## TASK STATEMENT
All of the records should be given again verbatim.

-- EXTRACTED INFORMATION follows --

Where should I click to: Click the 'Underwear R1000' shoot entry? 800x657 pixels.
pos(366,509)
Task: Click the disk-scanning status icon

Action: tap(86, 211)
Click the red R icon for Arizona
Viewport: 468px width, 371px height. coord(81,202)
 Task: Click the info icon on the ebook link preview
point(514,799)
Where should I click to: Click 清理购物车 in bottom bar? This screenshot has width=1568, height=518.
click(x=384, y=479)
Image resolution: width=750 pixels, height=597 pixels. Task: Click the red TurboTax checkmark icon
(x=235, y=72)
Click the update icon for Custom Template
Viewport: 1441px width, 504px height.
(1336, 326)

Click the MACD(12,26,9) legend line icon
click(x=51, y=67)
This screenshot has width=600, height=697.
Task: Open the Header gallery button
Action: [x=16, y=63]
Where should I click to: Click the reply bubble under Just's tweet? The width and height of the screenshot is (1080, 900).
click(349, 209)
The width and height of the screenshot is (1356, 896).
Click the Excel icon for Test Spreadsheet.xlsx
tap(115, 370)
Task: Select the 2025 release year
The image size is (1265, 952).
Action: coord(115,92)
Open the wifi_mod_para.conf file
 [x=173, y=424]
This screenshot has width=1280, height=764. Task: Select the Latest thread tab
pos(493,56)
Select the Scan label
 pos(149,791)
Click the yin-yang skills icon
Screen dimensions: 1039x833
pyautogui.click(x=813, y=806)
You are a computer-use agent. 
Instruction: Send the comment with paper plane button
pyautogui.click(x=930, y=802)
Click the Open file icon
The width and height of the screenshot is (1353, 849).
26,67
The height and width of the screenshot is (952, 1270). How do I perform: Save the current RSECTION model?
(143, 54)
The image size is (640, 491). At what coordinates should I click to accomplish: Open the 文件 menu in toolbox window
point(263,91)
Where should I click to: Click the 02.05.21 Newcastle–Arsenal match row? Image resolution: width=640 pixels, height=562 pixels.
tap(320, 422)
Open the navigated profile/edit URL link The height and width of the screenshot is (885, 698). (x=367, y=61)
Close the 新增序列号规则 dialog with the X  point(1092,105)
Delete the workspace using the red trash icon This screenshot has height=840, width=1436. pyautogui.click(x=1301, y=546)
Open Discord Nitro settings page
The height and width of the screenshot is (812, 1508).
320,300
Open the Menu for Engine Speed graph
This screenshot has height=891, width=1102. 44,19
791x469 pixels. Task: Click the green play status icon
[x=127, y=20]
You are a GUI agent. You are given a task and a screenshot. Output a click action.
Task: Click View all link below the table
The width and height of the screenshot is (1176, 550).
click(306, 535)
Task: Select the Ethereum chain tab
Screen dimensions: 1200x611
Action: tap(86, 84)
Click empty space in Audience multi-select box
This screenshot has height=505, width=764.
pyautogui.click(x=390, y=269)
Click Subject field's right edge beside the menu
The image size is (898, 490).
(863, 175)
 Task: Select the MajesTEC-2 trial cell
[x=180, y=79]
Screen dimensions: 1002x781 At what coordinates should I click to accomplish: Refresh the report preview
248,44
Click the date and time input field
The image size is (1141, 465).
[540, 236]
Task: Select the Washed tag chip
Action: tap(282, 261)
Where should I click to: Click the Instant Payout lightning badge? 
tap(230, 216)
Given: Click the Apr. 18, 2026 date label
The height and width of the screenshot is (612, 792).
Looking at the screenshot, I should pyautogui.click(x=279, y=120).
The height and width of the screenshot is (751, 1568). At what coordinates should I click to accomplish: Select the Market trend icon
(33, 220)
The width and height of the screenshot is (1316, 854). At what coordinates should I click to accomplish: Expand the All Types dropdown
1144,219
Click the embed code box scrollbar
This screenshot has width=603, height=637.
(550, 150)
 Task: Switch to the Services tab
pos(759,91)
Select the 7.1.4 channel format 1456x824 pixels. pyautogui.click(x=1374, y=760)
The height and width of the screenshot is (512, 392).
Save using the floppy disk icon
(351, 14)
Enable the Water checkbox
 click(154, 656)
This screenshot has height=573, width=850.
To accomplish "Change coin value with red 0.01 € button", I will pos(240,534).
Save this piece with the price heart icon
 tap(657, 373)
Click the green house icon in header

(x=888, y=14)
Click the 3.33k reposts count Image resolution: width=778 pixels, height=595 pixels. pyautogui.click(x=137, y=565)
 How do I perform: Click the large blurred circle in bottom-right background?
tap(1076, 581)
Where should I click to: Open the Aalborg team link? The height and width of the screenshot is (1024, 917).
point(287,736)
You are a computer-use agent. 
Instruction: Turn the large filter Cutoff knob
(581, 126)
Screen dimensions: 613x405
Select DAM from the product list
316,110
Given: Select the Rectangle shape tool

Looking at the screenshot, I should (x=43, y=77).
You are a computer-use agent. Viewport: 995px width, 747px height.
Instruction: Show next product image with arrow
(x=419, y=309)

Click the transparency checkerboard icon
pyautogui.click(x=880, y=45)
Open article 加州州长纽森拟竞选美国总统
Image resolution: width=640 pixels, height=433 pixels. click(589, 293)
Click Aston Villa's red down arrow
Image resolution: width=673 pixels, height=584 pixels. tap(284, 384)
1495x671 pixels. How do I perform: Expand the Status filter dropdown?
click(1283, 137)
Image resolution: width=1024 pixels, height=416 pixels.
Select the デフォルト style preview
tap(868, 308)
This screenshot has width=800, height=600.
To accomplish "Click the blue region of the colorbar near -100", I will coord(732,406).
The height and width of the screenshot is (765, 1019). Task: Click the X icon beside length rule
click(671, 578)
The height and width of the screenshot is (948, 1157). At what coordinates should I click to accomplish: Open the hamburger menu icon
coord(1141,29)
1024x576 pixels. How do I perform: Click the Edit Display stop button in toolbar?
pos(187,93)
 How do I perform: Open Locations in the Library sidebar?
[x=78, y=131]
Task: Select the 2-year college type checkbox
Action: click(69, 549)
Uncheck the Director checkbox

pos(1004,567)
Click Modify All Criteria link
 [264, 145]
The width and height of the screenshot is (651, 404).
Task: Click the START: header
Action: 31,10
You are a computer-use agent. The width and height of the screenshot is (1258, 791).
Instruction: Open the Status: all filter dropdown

-- EXTRACTED INFORMATION concluded --

## SOLUTION TO THE EXERCISE
Where should I click to: Click the 'Underwear R1000' shoot entry? 800x657 pixels.
pos(366,509)
Task: Click the disk-scanning status icon

Action: tap(86, 211)
Click the red R icon for Arizona
Viewport: 468px width, 371px height. coord(81,202)
 Task: Click the info icon on the ebook link preview
point(514,799)
Where should I click to: Click 清理购物车 in bottom bar? This screenshot has width=1568, height=518.
click(x=384, y=479)
Image resolution: width=750 pixels, height=597 pixels. Task: Click the red TurboTax checkmark icon
(x=235, y=72)
Click the update icon for Custom Template
Viewport: 1441px width, 504px height.
(1336, 326)

Click the MACD(12,26,9) legend line icon
click(x=51, y=67)
This screenshot has width=600, height=697.
Task: Open the Header gallery button
Action: [x=16, y=63]
Where should I click to: Click the reply bubble under Just's tweet? The width and height of the screenshot is (1080, 900).
click(349, 209)
The width and height of the screenshot is (1356, 896).
Click the Excel icon for Test Spreadsheet.xlsx
tap(115, 370)
Task: Select the 2025 release year
The image size is (1265, 952).
Action: coord(115,92)
Open the wifi_mod_para.conf file
 [x=173, y=424]
This screenshot has width=1280, height=764. Task: Select the Latest thread tab
pos(493,56)
Select the Scan label
 pos(149,791)
Click the yin-yang skills icon
Screen dimensions: 1039x833
pyautogui.click(x=813, y=806)
You are a computer-use agent. 
Instruction: Send the comment with paper plane button
pyautogui.click(x=930, y=802)
Click the Open file icon
The width and height of the screenshot is (1353, 849).
26,67
The height and width of the screenshot is (952, 1270). How do I perform: Save the current RSECTION model?
(143, 54)
The image size is (640, 491). At what coordinates should I click to accomplish: Open the 文件 menu in toolbox window
point(263,91)
Where should I click to: Click the 02.05.21 Newcastle–Arsenal match row? Image resolution: width=640 pixels, height=562 pixels.
tap(320, 422)
Open the navigated profile/edit URL link The height and width of the screenshot is (885, 698). (x=367, y=61)
Close the 新增序列号规则 dialog with the X  point(1092,105)
Delete the workspace using the red trash icon This screenshot has height=840, width=1436. pyautogui.click(x=1301, y=546)
Open Discord Nitro settings page
The height and width of the screenshot is (812, 1508).
320,300
Open the Menu for Engine Speed graph
This screenshot has height=891, width=1102. 44,19
791x469 pixels. Task: Click the green play status icon
[x=127, y=20]
You are a GUI agent. You are given a task and a screenshot. Output a click action.
Task: Click View all link below the table
The width and height of the screenshot is (1176, 550).
click(306, 535)
Task: Select the Ethereum chain tab
Screen dimensions: 1200x611
Action: tap(86, 84)
Click empty space in Audience multi-select box
This screenshot has height=505, width=764.
pyautogui.click(x=390, y=269)
Click Subject field's right edge beside the menu
The image size is (898, 490).
(863, 175)
 Task: Select the MajesTEC-2 trial cell
[x=180, y=79]
Screen dimensions: 1002x781 At what coordinates should I click to accomplish: Refresh the report preview
248,44
Click the date and time input field
The image size is (1141, 465).
[540, 236]
Task: Select the Washed tag chip
Action: tap(282, 261)
Where should I click to: Click the Instant Payout lightning badge? 
tap(230, 216)
Given: Click the Apr. 18, 2026 date label
The height and width of the screenshot is (612, 792).
Looking at the screenshot, I should pyautogui.click(x=279, y=120).
The height and width of the screenshot is (751, 1568). At what coordinates should I click to accomplish: Select the Market trend icon
(33, 220)
The width and height of the screenshot is (1316, 854). At what coordinates should I click to accomplish: Expand the All Types dropdown
1144,219
Click the embed code box scrollbar
This screenshot has width=603, height=637.
(550, 150)
 Task: Switch to the Services tab
pos(759,91)
Select the 7.1.4 channel format 1456x824 pixels. pyautogui.click(x=1374, y=760)
The height and width of the screenshot is (512, 392).
Save using the floppy disk icon
(351, 14)
Enable the Water checkbox
 click(154, 656)
This screenshot has height=573, width=850.
To accomplish "Change coin value with red 0.01 € button", I will pos(240,534).
Save this piece with the price heart icon
 tap(657, 373)
Click the green house icon in header

(x=888, y=14)
Click the 3.33k reposts count Image resolution: width=778 pixels, height=595 pixels. pyautogui.click(x=137, y=565)
 How do I perform: Click the large blurred circle in bottom-right background?
tap(1076, 581)
Where should I click to: Open the Aalborg team link? The height and width of the screenshot is (1024, 917).
point(287,736)
You are a computer-use agent. 
Instruction: Turn the large filter Cutoff knob
(581, 126)
Screen dimensions: 613x405
Select DAM from the product list
316,110
Given: Select the Rectangle shape tool

Looking at the screenshot, I should (x=43, y=77).
You are a computer-use agent. Viewport: 995px width, 747px height.
Instruction: Show next product image with arrow
(x=419, y=309)

Click the transparency checkerboard icon
pyautogui.click(x=880, y=45)
Open article 加州州长纽森拟竞选美国总统
Image resolution: width=640 pixels, height=433 pixels. click(589, 293)
Click Aston Villa's red down arrow
Image resolution: width=673 pixels, height=584 pixels. tap(284, 384)
1495x671 pixels. How do I perform: Expand the Status filter dropdown?
click(1283, 137)
Image resolution: width=1024 pixels, height=416 pixels.
Select the デフォルト style preview
tap(868, 308)
This screenshot has width=800, height=600.
To accomplish "Click the blue region of the colorbar near -100", I will coord(732,406).
The height and width of the screenshot is (765, 1019). Task: Click the X icon beside length rule
click(671, 578)
The height and width of the screenshot is (948, 1157). At what coordinates should I click to accomplish: Open the hamburger menu icon
coord(1141,29)
1024x576 pixels. How do I perform: Click the Edit Display stop button in toolbar?
pos(187,93)
 How do I perform: Open Locations in the Library sidebar?
[x=78, y=131]
Task: Select the 2-year college type checkbox
Action: click(69, 549)
Uncheck the Director checkbox

pos(1004,567)
Click Modify All Criteria link
 [264, 145]
The width and height of the screenshot is (651, 404).
Task: Click the START: header
Action: 31,10
You are a computer-use agent. The width and height of the screenshot is (1258, 791).
Instruction: Open the Status: all filter dropdown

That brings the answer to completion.